Red Bull Tuk It throws in a hefty sense of adventure and excitement, taking the tuk-tuks out of their natural environment, across a course that runs through one of Sri Lanka’s most iconic routes; from Avissawella to Nuwara Eliya. The race itself is designed primarily for enjoyment; the terrain provides an obvious challenge and there is the added task of searching for clues along the way. Every part of the race has to be competed in a tuk-tuk and the winners take home the prize of Rs.1,000,000 (UK£5,138).
The race is run over two days, with 200 different teams (each with three team members) competing in the iconic three-wheeled vehicles. 2017’s competition began on the April 8 at 8pm with the teams being judged on the creativity and design of their tuk-tuks. Then, just as the clock struck midnight, all 200 teams set off in search of their first clue. On the first of the two stages of the race there were 10 mystery clues, while the second stage had five.

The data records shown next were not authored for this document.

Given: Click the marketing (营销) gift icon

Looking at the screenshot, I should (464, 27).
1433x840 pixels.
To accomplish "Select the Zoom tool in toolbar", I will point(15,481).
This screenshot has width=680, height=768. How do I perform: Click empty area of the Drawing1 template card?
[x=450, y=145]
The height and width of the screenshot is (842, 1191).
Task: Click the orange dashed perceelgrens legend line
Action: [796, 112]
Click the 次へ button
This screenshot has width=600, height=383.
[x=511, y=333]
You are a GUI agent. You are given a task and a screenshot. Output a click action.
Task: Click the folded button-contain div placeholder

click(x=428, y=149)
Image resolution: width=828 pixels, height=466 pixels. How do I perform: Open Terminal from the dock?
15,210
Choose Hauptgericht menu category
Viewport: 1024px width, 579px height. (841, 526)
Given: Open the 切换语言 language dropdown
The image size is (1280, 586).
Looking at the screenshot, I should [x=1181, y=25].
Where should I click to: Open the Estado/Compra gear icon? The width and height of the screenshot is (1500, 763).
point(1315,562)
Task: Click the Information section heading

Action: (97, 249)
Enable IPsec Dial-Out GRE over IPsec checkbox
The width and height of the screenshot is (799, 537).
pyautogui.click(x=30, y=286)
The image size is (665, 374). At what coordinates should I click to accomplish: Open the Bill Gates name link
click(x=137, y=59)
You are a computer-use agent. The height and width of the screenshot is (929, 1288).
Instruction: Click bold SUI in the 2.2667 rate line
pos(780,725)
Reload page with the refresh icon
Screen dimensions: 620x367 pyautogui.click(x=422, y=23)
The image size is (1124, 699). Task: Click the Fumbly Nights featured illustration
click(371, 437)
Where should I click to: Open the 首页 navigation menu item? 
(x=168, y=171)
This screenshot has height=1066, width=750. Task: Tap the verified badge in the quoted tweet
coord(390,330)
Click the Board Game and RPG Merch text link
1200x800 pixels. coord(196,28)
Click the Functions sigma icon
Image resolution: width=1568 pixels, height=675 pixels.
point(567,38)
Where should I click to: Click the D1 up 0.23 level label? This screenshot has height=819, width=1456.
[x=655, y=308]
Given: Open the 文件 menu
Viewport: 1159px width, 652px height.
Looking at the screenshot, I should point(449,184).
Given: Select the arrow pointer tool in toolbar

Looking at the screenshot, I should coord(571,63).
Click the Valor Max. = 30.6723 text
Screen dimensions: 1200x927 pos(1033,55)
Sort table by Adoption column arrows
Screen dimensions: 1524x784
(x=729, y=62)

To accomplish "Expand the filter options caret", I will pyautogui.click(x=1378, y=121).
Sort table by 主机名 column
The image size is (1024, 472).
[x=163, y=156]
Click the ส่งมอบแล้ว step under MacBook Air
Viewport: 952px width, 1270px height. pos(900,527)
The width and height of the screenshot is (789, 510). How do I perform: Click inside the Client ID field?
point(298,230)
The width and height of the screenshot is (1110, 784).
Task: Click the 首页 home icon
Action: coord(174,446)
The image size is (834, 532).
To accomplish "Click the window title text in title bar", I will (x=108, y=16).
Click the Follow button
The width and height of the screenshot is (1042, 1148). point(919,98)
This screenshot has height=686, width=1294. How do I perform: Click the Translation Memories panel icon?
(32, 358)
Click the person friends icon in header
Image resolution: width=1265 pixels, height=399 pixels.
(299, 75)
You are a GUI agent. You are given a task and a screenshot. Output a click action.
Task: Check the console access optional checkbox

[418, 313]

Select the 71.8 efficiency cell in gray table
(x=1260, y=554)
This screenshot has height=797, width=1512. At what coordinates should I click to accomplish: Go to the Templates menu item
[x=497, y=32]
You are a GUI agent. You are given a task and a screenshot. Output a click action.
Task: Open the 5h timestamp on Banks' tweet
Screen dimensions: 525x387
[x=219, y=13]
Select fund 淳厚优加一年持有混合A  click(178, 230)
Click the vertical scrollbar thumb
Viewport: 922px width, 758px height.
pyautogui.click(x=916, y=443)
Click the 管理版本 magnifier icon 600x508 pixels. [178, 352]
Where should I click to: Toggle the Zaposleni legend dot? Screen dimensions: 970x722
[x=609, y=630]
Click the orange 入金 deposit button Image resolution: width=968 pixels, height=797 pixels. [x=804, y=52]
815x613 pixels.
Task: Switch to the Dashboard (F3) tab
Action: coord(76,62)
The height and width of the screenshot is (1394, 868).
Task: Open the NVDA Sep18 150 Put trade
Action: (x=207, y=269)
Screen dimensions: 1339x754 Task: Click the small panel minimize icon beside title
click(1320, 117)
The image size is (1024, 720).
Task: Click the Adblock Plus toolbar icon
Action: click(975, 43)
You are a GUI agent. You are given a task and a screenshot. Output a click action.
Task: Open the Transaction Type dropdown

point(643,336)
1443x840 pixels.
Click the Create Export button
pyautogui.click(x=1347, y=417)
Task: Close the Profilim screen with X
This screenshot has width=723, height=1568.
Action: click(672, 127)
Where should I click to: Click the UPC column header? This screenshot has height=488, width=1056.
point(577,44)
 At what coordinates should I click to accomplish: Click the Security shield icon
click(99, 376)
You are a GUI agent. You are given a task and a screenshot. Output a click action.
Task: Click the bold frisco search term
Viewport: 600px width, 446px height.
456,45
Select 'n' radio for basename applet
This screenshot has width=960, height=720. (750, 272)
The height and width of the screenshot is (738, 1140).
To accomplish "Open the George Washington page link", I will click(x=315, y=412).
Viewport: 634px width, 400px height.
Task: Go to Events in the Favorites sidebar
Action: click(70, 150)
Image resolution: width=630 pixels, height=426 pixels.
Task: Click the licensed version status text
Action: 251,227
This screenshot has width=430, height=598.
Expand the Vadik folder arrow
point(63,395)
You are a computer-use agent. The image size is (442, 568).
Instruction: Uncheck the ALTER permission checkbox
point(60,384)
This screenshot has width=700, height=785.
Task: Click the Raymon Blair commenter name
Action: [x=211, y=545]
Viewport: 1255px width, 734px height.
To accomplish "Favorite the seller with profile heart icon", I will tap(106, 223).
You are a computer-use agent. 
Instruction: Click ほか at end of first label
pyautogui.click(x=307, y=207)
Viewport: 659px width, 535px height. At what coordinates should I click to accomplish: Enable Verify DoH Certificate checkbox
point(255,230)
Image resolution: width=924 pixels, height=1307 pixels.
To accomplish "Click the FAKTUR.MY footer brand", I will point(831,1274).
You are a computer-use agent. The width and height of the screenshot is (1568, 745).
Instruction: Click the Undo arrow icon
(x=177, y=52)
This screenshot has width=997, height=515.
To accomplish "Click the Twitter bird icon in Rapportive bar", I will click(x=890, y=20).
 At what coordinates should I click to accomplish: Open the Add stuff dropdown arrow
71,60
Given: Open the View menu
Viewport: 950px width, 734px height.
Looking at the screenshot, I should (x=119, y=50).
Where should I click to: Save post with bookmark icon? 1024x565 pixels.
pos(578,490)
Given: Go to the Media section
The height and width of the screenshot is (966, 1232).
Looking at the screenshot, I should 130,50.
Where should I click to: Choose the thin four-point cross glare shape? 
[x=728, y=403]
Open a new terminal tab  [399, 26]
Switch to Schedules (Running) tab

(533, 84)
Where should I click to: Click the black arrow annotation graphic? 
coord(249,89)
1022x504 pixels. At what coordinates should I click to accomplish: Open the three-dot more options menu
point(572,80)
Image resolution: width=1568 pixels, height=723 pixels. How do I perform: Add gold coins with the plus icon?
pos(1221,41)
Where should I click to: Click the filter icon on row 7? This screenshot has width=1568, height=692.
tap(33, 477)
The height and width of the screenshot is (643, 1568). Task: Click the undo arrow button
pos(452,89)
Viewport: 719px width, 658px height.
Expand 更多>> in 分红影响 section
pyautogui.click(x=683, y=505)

Sean Hameed, the race director of Red Bull Tuk It, said before the race, “Red Bull Tuk It’s activities and event course is guaranteed to be an amazing amount of fun. Not necessarily physical, but by accomplishing tasks which are a combination of active adventure, getting to grips with tasks of local traditions and then the ultimate satisfaction of reaching the end brings the essence of what the project is about”.